I know, I know, I know. An assessment. If you’ve been following along or have talked with me personally on the matter, you know how I feel about assessments. I quite simply don’t like them. I find that they are often inaccurate, badly created, and rarely test one’s actual understanding of a topic. However, I recently took an assessment to see what kind of leader I am. It did not go as expected.

The assessment I took (if you want to take it yourself, and I strongly suggest you do, click here) does not give a score that tells you what kind of leader you are. Instead, it shows you the different aspects of being a leader, where you are strongest, and where you need to some personal work. It also tells you the downfalls of being too strong in a certain area, which is something I found very interesting. We never think of being a leader as a bad thing, but if you do it in a detrimental way, it most certainly can be.

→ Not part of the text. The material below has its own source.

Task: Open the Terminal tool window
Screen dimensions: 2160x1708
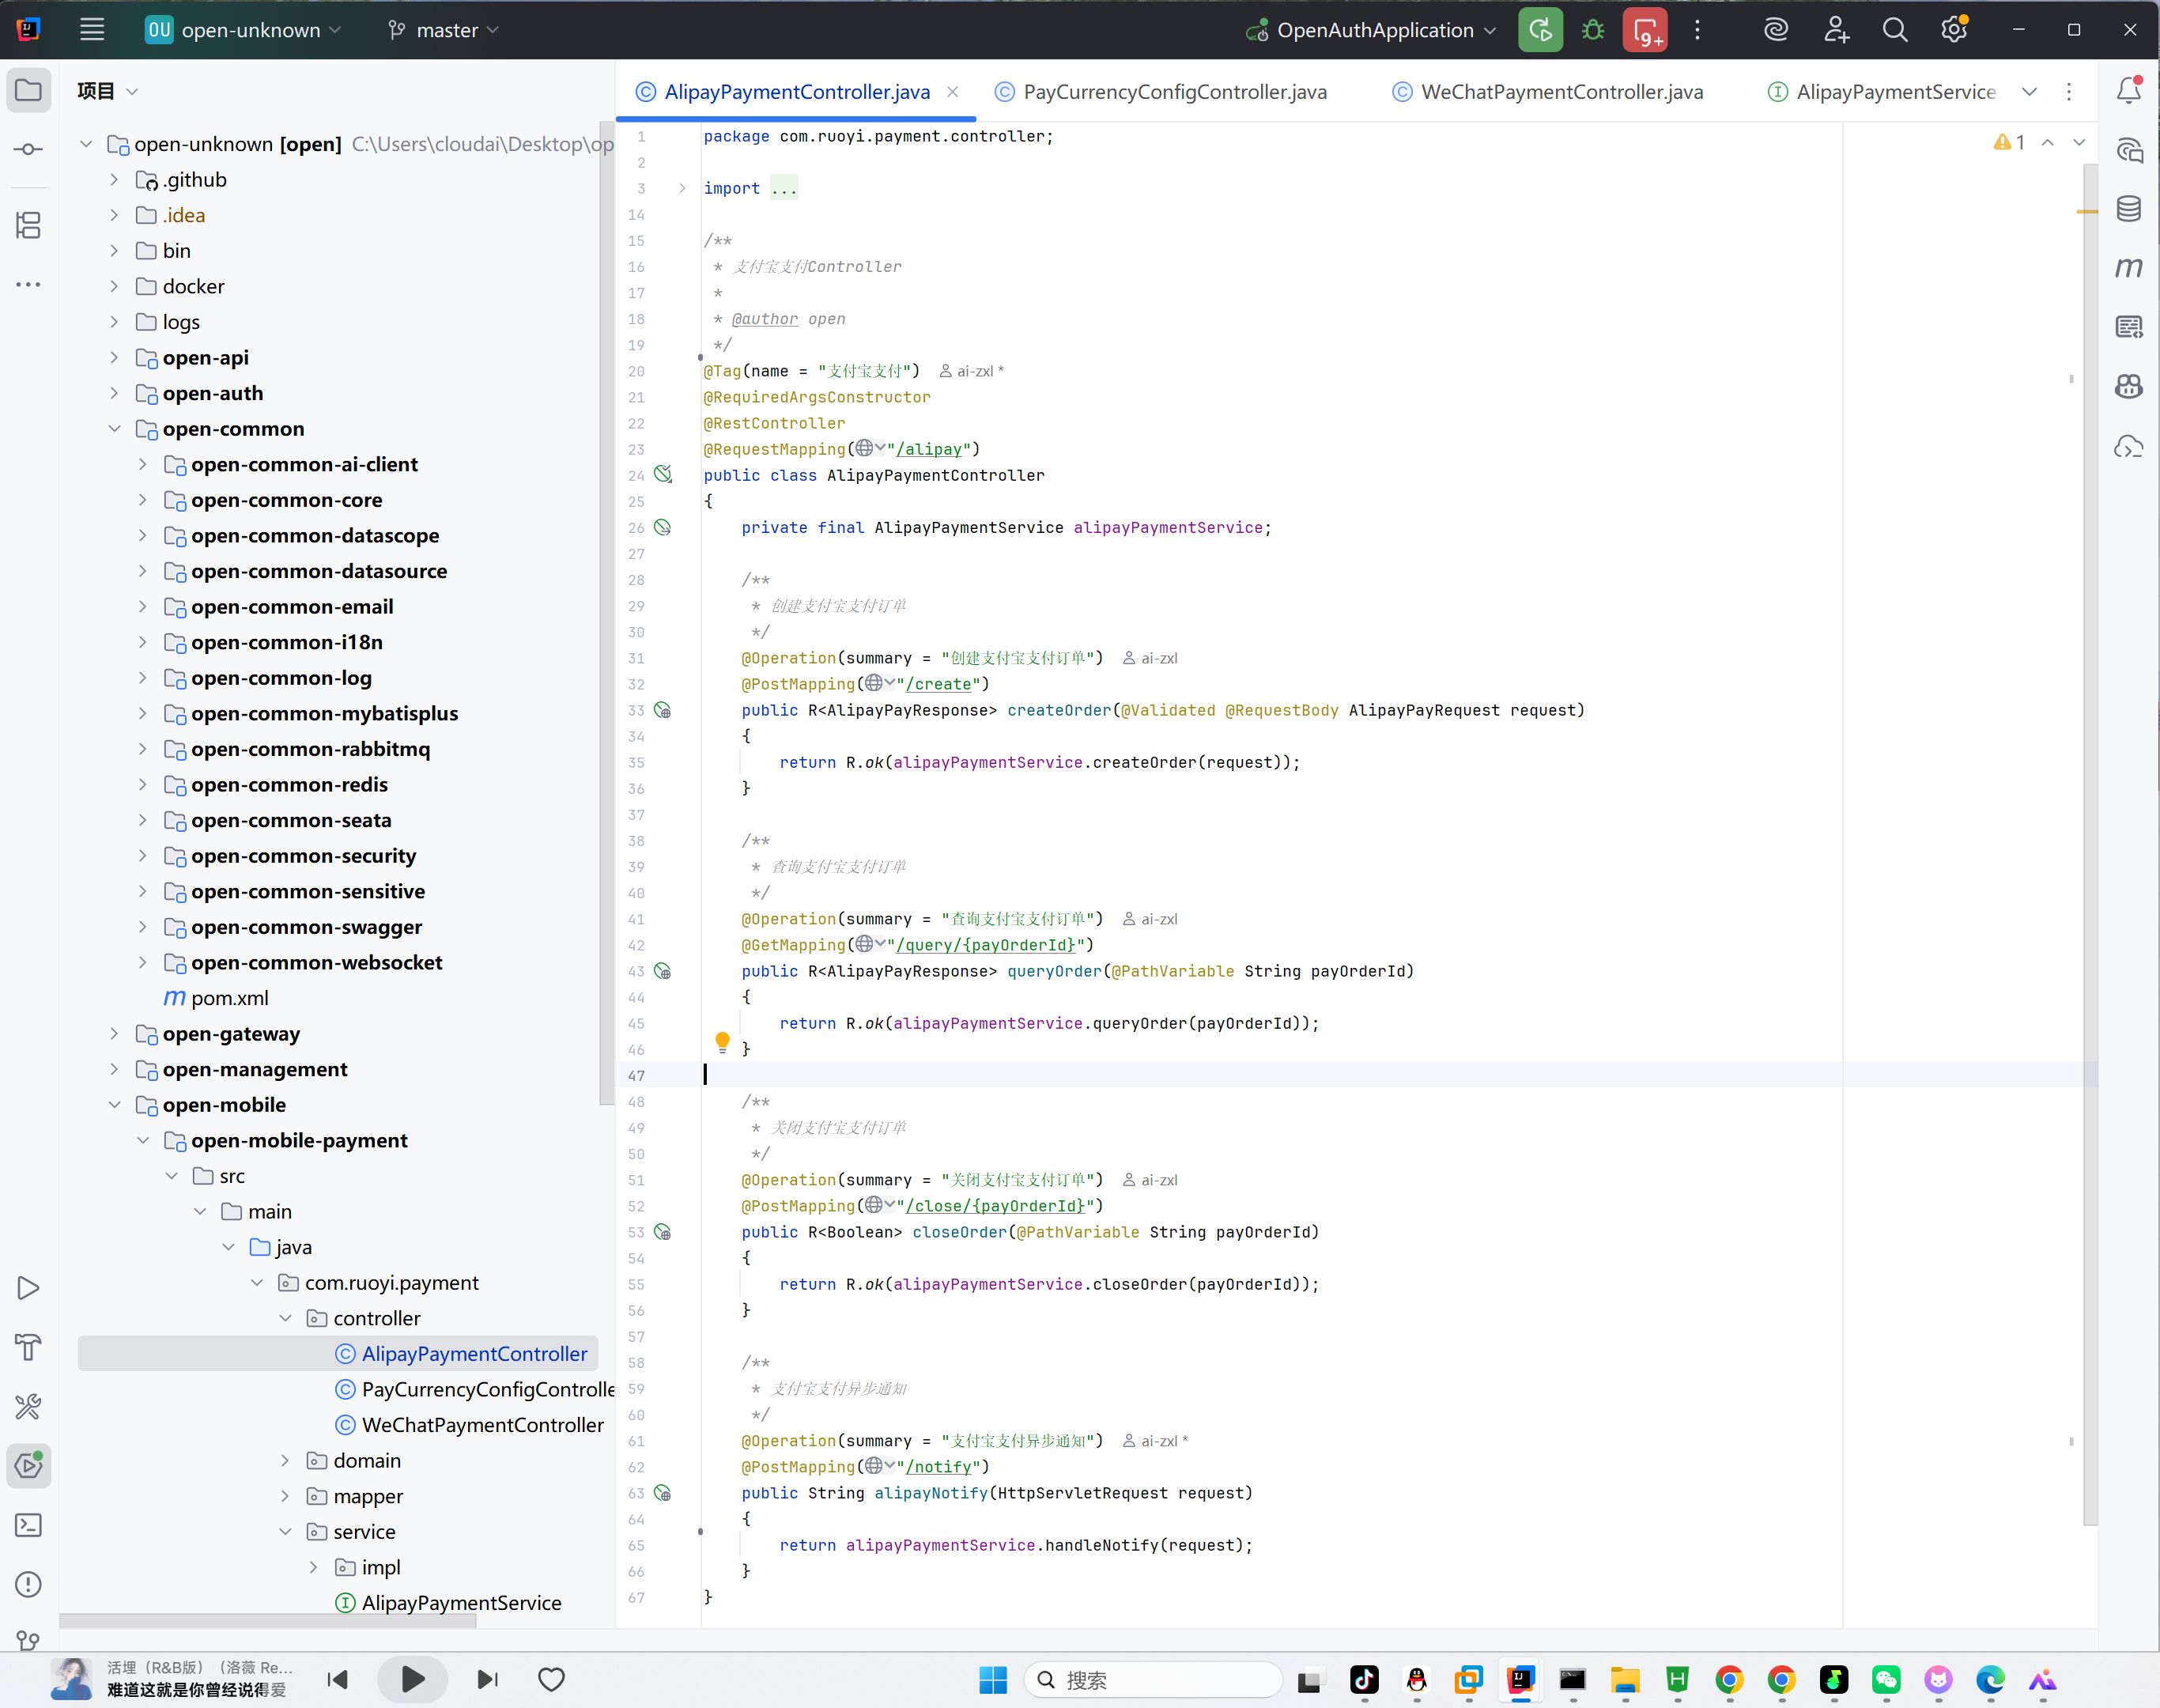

I discovered that I am great at listening to people, creative, understanding, and that I listen to all sides of an argument before making a final ruling. I’m adept at problem-solving and I like to experiment with new ideas. However, I have the potential to lose focus on tasks (queen of procrastination right here), I tend to get really excited about a new project but burn out over time (I have a lot of unfinished projects), and I will become frustrated with tasks that do not seem to fit with the vision of the overall project. I found all of that incredibly accurate, and it helps knowing a little more of who I am as a leader.

This assessment states very clearly that it is designed merely to provide a vocabulary for discussion of different leadership styles. I could not agree more. Communication is key, especially with leadership. Having a way to talk about leadership can help us become better leaders and refine our own skills so becoming a leader is not as hard.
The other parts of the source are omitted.